__What is being asked__
Would you reproduce the entries exactly, including every line?

Source data
Start of Block
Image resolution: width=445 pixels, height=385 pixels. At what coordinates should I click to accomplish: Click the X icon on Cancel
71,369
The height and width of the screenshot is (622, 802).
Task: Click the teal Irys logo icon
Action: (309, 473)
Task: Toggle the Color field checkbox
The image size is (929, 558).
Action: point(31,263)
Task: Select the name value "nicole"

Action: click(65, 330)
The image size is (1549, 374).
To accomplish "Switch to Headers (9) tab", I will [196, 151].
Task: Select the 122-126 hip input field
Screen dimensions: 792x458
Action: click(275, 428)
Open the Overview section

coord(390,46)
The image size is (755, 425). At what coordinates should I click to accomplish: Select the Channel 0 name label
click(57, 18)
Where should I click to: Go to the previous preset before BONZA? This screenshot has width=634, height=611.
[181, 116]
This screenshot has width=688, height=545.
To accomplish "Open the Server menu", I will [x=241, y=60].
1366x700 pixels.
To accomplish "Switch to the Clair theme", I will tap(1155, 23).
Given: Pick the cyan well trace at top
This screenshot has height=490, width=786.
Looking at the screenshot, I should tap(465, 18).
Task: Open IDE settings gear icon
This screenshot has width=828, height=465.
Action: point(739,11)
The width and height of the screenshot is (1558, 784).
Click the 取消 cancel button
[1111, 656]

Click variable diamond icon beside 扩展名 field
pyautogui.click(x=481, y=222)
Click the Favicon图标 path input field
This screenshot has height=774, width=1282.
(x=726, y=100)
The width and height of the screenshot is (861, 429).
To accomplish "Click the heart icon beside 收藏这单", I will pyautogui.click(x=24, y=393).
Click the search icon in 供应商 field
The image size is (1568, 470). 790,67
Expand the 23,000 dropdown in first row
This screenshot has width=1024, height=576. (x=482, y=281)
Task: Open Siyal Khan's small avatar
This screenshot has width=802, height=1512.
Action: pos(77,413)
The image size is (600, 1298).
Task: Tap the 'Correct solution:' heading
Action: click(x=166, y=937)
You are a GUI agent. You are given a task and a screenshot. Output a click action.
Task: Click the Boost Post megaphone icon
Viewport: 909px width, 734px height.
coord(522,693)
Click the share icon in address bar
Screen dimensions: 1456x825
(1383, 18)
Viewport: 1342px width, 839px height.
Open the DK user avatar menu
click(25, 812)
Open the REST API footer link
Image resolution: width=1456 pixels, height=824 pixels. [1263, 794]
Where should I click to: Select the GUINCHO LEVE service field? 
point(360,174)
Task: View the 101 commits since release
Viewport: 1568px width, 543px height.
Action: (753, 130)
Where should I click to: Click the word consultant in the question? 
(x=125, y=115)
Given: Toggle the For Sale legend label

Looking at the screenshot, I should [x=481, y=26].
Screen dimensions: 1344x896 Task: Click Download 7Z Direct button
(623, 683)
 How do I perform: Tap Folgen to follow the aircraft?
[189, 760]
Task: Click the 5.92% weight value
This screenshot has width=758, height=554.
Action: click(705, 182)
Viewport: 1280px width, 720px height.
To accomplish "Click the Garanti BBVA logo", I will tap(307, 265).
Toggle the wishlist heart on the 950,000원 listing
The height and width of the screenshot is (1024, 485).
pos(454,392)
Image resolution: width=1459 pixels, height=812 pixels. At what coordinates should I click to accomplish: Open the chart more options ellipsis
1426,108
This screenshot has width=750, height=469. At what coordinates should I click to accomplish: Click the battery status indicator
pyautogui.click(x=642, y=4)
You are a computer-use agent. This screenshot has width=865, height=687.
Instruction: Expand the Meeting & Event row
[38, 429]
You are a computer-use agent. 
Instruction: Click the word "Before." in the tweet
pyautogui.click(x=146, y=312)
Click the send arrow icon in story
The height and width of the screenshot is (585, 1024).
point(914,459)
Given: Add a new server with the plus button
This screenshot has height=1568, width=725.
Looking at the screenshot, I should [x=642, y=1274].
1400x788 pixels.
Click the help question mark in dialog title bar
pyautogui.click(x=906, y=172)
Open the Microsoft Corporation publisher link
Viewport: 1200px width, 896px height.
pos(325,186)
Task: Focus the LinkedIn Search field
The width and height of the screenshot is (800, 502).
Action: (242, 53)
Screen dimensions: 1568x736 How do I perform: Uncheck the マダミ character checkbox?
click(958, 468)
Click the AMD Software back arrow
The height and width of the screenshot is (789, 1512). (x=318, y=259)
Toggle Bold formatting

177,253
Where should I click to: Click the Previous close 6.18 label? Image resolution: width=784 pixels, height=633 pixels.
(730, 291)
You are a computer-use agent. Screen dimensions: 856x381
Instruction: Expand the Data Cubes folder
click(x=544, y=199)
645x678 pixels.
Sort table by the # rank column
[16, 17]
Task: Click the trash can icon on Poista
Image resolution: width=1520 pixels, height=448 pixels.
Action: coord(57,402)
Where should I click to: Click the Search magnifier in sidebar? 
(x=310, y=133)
End of Block
__Your solution__
Image resolution: width=445 pixels, height=385 pixels. At what coordinates should I click to accomplish: Click the X icon on Cancel
71,369
The height and width of the screenshot is (622, 802).
Task: Click the teal Irys logo icon
Action: (309, 473)
Task: Toggle the Color field checkbox
The image size is (929, 558).
Action: point(31,263)
Task: Select the name value "nicole"

Action: click(65, 330)
The image size is (1549, 374).
To accomplish "Switch to Headers (9) tab", I will [196, 151].
Task: Select the 122-126 hip input field
Screen dimensions: 792x458
Action: click(275, 428)
Open the Overview section

coord(390,46)
The image size is (755, 425). At what coordinates should I click to accomplish: Select the Channel 0 name label
click(57, 18)
Where should I click to: Go to the previous preset before BONZA? This screenshot has width=634, height=611.
[181, 116]
This screenshot has width=688, height=545.
To accomplish "Open the Server menu", I will [x=241, y=60].
1366x700 pixels.
To accomplish "Switch to the Clair theme", I will tap(1155, 23).
Given: Pick the cyan well trace at top
This screenshot has height=490, width=786.
Looking at the screenshot, I should tap(465, 18).
Task: Open IDE settings gear icon
This screenshot has width=828, height=465.
Action: point(739,11)
The width and height of the screenshot is (1558, 784).
Click the 取消 cancel button
[1111, 656]

Click variable diamond icon beside 扩展名 field
pyautogui.click(x=481, y=222)
Click the Favicon图标 path input field
This screenshot has height=774, width=1282.
(x=726, y=100)
The width and height of the screenshot is (861, 429).
To accomplish "Click the heart icon beside 收藏这单", I will pyautogui.click(x=24, y=393).
Click the search icon in 供应商 field
The image size is (1568, 470). 790,67
Expand the 23,000 dropdown in first row
This screenshot has width=1024, height=576. (x=482, y=281)
Task: Open Siyal Khan's small avatar
This screenshot has width=802, height=1512.
Action: pos(77,413)
The image size is (600, 1298).
Task: Tap the 'Correct solution:' heading
Action: click(x=166, y=937)
You are a GUI agent. You are given a task and a screenshot. Output a click action.
Task: Click the Boost Post megaphone icon
Viewport: 909px width, 734px height.
coord(522,693)
Click the share icon in address bar
Screen dimensions: 1456x825
(1383, 18)
Viewport: 1342px width, 839px height.
Open the DK user avatar menu
click(25, 812)
Open the REST API footer link
Image resolution: width=1456 pixels, height=824 pixels. [1263, 794]
Where should I click to: Select the GUINCHO LEVE service field? 
point(360,174)
Task: View the 101 commits since release
Viewport: 1568px width, 543px height.
Action: (753, 130)
Where should I click to: Click the word consultant in the question? 
(x=125, y=115)
Given: Toggle the For Sale legend label

Looking at the screenshot, I should [x=481, y=26].
Screen dimensions: 1344x896 Task: Click Download 7Z Direct button
(623, 683)
 How do I perform: Tap Folgen to follow the aircraft?
[189, 760]
Task: Click the 5.92% weight value
This screenshot has width=758, height=554.
Action: click(705, 182)
Viewport: 1280px width, 720px height.
To accomplish "Click the Garanti BBVA logo", I will tap(307, 265).
Toggle the wishlist heart on the 950,000원 listing
The height and width of the screenshot is (1024, 485).
pos(454,392)
Image resolution: width=1459 pixels, height=812 pixels. At what coordinates should I click to accomplish: Open the chart more options ellipsis
1426,108
This screenshot has width=750, height=469. At what coordinates should I click to accomplish: Click the battery status indicator
pyautogui.click(x=642, y=4)
You are a computer-use agent. This screenshot has width=865, height=687.
Instruction: Expand the Meeting & Event row
[38, 429]
You are a computer-use agent. 
Instruction: Click the word "Before." in the tweet
pyautogui.click(x=146, y=312)
Click the send arrow icon in story
The height and width of the screenshot is (585, 1024).
point(914,459)
Given: Add a new server with the plus button
This screenshot has height=1568, width=725.
Looking at the screenshot, I should [x=642, y=1274].
1400x788 pixels.
Click the help question mark in dialog title bar
pyautogui.click(x=906, y=172)
Open the Microsoft Corporation publisher link
Viewport: 1200px width, 896px height.
pos(325,186)
Task: Focus the LinkedIn Search field
The width and height of the screenshot is (800, 502).
Action: (242, 53)
Screen dimensions: 1568x736 How do I perform: Uncheck the マダミ character checkbox?
click(958, 468)
Click the AMD Software back arrow
The height and width of the screenshot is (789, 1512). (x=318, y=259)
Toggle Bold formatting

177,253
Where should I click to: Click the Previous close 6.18 label? Image resolution: width=784 pixels, height=633 pixels.
(730, 291)
You are a computer-use agent. Screen dimensions: 856x381
Instruction: Expand the Data Cubes folder
click(x=544, y=199)
645x678 pixels.
Sort table by the # rank column
[16, 17]
Task: Click the trash can icon on Poista
Image resolution: width=1520 pixels, height=448 pixels.
Action: coord(57,402)
Where should I click to: Click the Search magnifier in sidebar? 
(x=310, y=133)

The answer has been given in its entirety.